━━ Records for the task ━━

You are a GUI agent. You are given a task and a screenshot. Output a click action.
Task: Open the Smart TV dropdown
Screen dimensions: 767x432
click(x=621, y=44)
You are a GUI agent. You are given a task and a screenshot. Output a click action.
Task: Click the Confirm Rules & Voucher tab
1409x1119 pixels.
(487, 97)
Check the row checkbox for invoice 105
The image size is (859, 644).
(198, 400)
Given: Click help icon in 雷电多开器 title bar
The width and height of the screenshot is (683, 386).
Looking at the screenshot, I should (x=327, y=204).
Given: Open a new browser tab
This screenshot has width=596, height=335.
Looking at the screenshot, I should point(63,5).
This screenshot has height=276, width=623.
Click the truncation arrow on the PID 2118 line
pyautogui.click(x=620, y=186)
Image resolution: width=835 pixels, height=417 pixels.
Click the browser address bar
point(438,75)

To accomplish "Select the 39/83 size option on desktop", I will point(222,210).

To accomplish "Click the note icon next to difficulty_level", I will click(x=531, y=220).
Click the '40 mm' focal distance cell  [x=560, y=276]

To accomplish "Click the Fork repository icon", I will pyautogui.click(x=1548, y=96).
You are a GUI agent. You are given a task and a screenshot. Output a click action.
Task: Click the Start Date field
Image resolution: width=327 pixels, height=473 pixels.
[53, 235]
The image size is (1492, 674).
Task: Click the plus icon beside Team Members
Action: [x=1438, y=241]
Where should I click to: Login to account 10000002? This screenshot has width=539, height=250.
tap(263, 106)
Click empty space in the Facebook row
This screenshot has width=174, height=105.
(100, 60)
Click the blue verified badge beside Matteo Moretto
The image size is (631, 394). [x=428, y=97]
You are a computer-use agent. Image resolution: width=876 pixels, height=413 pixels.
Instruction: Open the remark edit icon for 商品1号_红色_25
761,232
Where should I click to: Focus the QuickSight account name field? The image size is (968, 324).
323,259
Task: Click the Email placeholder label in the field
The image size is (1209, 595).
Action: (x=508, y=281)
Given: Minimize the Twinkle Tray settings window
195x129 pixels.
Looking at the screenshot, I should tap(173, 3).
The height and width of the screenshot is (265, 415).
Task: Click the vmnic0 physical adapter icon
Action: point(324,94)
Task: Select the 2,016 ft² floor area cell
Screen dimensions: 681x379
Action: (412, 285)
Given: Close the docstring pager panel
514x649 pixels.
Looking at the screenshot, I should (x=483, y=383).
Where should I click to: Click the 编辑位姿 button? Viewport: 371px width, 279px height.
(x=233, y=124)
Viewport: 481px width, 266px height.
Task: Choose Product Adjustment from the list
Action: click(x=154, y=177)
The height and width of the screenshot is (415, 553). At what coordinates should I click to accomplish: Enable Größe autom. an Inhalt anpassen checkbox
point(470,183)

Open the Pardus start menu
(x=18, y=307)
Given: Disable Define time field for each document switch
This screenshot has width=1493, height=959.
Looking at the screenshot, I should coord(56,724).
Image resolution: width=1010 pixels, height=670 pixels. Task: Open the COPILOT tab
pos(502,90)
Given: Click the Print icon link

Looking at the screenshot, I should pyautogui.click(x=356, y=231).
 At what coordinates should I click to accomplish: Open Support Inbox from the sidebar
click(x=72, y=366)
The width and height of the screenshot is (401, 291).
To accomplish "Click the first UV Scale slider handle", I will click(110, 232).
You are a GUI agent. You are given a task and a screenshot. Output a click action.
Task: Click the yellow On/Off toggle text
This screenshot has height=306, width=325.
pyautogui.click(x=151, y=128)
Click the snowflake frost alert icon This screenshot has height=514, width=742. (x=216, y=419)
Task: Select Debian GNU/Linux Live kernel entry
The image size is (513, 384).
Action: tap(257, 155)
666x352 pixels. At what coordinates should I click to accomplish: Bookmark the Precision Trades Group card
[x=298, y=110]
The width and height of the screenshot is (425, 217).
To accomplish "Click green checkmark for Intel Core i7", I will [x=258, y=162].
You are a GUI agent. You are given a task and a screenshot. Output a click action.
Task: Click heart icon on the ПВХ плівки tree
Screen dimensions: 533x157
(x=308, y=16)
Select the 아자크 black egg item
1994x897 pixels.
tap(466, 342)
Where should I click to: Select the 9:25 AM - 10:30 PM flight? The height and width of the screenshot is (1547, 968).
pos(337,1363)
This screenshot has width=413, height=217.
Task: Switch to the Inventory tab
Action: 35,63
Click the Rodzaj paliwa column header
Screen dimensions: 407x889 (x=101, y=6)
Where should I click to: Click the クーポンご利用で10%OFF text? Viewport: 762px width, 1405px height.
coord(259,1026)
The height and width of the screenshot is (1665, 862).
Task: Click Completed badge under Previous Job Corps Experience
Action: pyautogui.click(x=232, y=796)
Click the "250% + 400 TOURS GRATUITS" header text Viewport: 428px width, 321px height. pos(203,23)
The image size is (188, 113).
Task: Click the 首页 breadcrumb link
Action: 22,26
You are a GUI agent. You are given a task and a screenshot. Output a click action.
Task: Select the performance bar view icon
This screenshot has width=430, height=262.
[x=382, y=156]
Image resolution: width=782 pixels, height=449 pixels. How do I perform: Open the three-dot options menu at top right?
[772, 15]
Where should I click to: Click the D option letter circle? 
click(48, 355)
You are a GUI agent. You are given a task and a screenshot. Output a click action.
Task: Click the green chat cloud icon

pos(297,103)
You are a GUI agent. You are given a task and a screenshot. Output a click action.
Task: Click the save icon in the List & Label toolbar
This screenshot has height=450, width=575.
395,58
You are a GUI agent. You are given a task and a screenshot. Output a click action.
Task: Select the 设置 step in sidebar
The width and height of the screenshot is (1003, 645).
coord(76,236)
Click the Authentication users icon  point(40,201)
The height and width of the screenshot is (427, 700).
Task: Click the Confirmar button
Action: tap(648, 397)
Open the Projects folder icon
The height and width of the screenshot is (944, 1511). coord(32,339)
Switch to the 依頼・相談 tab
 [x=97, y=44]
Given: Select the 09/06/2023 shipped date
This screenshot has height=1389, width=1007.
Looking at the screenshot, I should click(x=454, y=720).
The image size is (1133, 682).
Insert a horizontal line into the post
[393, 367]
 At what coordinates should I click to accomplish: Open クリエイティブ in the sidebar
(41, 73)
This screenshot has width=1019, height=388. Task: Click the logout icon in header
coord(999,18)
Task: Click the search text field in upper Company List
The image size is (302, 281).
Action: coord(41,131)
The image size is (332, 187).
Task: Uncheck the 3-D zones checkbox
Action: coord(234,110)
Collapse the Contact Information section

━━━

Copy out each line of the listing that holds "cell".

Click the '40 mm' focal distance cell  [x=560, y=276]
Task: Select the 2,016 ft² floor area cell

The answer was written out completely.